_Text provided_.
Tue, 08 Mar 2022

Localization in the smooth representation theory in natural characteristic of p-adic Lie groups

Peter Schneider

In commutative algebra localizing a ring and its modules is a fundamental technique. In the general case of a Grothendieck abelian category or even a triangulated category with small direct sums this is replaced by forming the quotient category by a localizing subcategory. Therefore the classification of these localizing subcategories becomes an important problem. I will begin by recalling the case of the (derived) module category of a commutative noetherian ring due to Gabriel and Hopkins/Neeman, respectively, in order to give an idea how such a classification can look like.

The case of interest in this talk is the derived category D(G) of smooth representation in characteristic p of a p-adic Lie group G. This is motivated by the emerging p-adic Langlands program. In joint work with C. Heyer we have some modest initial results if G is compact pro-p or abelian. which I will present.

Tue, 13 Nov 2018

Projective geometries arising from Elekes-Szabó problems

Martin Bays

I will explain how complex varieties which have asymptotically large intersections with finite grids can be seen to correspond to projective geometries, exploiting ideas of Hrushovski. I will describe how this leads to a precise characterisation of such varieties. Time permitting, I will discuss consequences for generalised sum-product estimates and connections to diophantine problems. This is joint work with Emmanuel Breuillard.

Mon, 13 Mar 2017

11:30 - 12:30

Homotopical properties of the diffeomorphism group of a smooth homotopy sphere

Michael Weiss

It is hard to detect the exotic nature of an exotic n-sphere M 
in homotopical features of the diffeomorphism group Diff(M). The well 
known reason is that Diff(M) contains a big topological subgroup H which 
is identified with the group of diffeomorphisms rel boundary of the 
n-disk, with a small coset space Diff(M)/H which is invariably homotopy 
equivalent to O(n+1). Therefore it seems that our only chance to detect 
the exotic nature of M in homotopical features of Diff(M) is to see 
something in this extension.  (To make sense of "homotopical features of 
Diff(M)" one should think of Diff(M) as a space with a multiplication 
acting on an n-sphere.) I am planning to report on PhD work of O Sommer 
and calculations due to myself and Sommer which, if all goes well, would 
show that Diff(M) has some exotic homotopical properties in the case 
where M is the 7-dimensional exotic sphere of Kervaire-Milnor fame which 
bounds a compact smooth framed 8-manifold of signature 8. The 
theoretical work is based on classical smoothing theory and the 
calculations would be based on ever-ongoing (>30 years) joint work 
Weiss-Williams, and might give me and Williams another valuable 
incentive to finish it.

_To do_. Write the next part of the seminar listing, starting after its last sentence. The data after this has nothing to do with the seminar listing.

_Data block_.
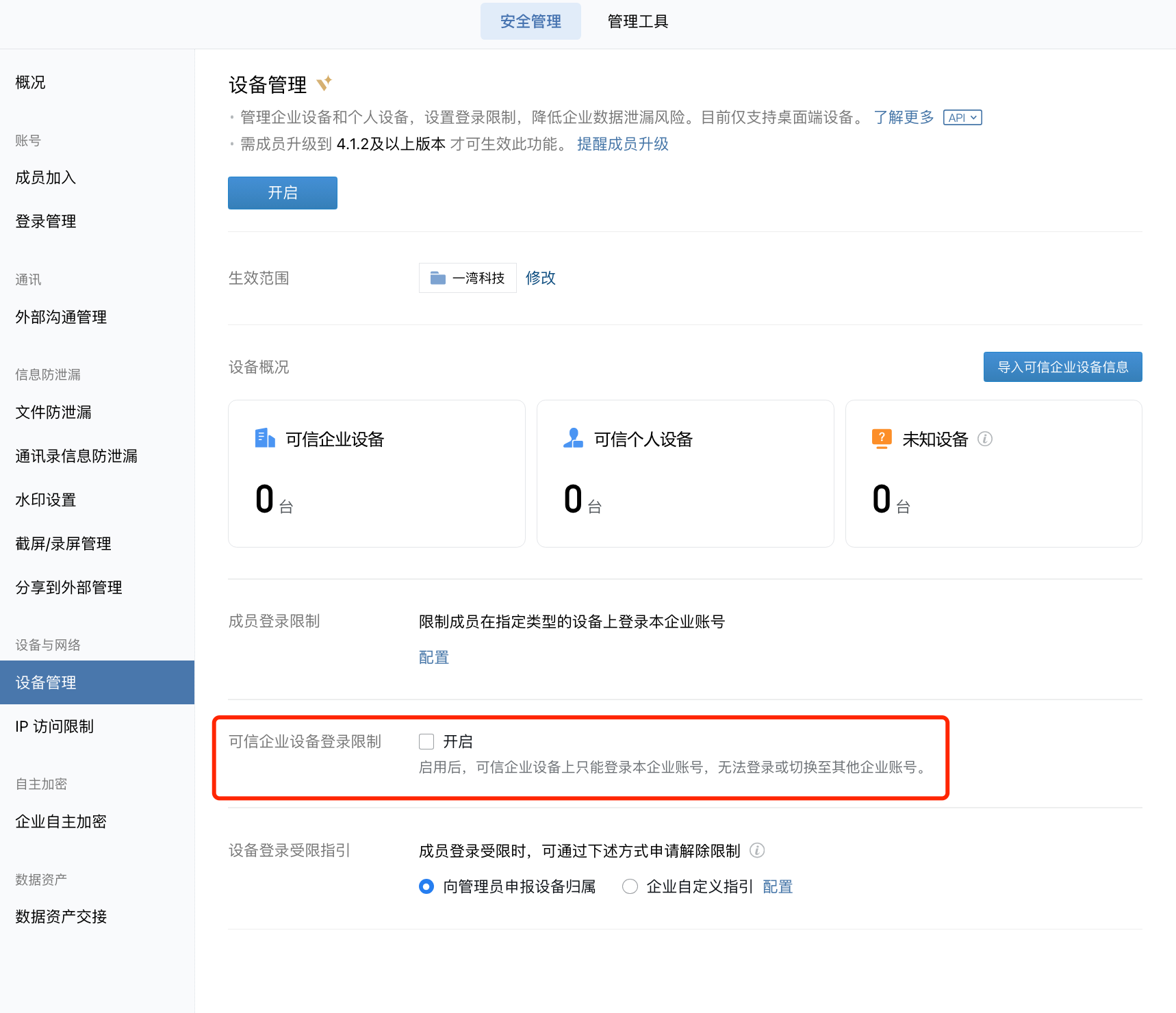
Task: Click 导入可信企业设备信息 button
Action: point(1062,367)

_Task answer_.
Mon, 14 Nov 2016

12:00 - 13:00

Occupants of Manifolds

Steffen Tillmann

I will report on joint work with Michael Weiss (https://arxiv.org/pdf/1503.00498.pdf):

Let K be a subset of a smooth manifold M. In some cases, functor calculus methods lead to a homotopical formula for M \ K in terms of the spaces M \ S,  where S runs through the finite subsets of K. This is for example the case when K is a smooth compact sub manifold of co-dimension greater or equal to three.



Thu, 10 Nov 2016

Derived Hecke algebras

Peter Schneider

The smooth representation theory of a p-adic reductive group G with characteristic zero coefficients is very closely connected to the module theory of its (pro-p) Iwahori-Hecke algebra H(G). In the modular case, where the coefficients have characteristic p, this connection breaks down to a large extent. I will first explain how this connection can be reinstated by passing to a derived setting. It involves a certain differential graded algebra whose zeroth cohomology is H(G). Then I will report on a joint project with R. Ollivier in which we analyze the higher cohomology groups of this dg algebra for the group G = SL_2.

Mon, 20 Apr 2015

Homological stability for configuration spaces on closed manifolds

Martin Palmer

Unordered configuration spaces on (connected) manifolds are basic objects
that appear in connection with many different areas of topology. When the
manifold M is non-compact, a theorem of McDuff and Segal states that these
spaces satisfy a phenomenon known as homological stability: fixing q, the
homology groups H_q(C_k(M)) are eventually independent of k. Here, C_k(M)
denotes the space of k-point configurations and homology is taken with
coefficients in Z. However, this statement is in general false for closed
manifolds M, although some conditional results in this direction are known.

I will explain some recent joint work with Federico Cantero, in which we
extend all the previously known results in this situation. One key idea is
to introduce so-called "replication maps" between configuration spaces,
which in a sense replace the "stabilisation maps" that exist only in the
case of non-compact manifolds. One corollary of our results is to recover a
"homological periodicity" theorem of Nagpal -- taking homology with field
coefficients and fixing q, the sequence of homology groups H_q(C_k(M)) is
eventually periodic in k -- and we obtain a much simpler estimate for the
period. Another result is that homological stability holds with Z[1/2]
coefficients whenever M is odd-dimensional, and in fact we improve this to
stability with Z coefficients for 3- and 7-dimensional manifolds.

Thu, 12 Jun 2014

17:15 - 18:15

A universal construction for sharply 2-transitive groups

Katrin Tent
Finite sharply 2-transitive groups were classified by Zassenhaus in the 1930's. It has been an open question whether infinite sharply 2-transitive group always contain a regular normal subgroup. In joint work with Rips and Segev we show that this is not the case.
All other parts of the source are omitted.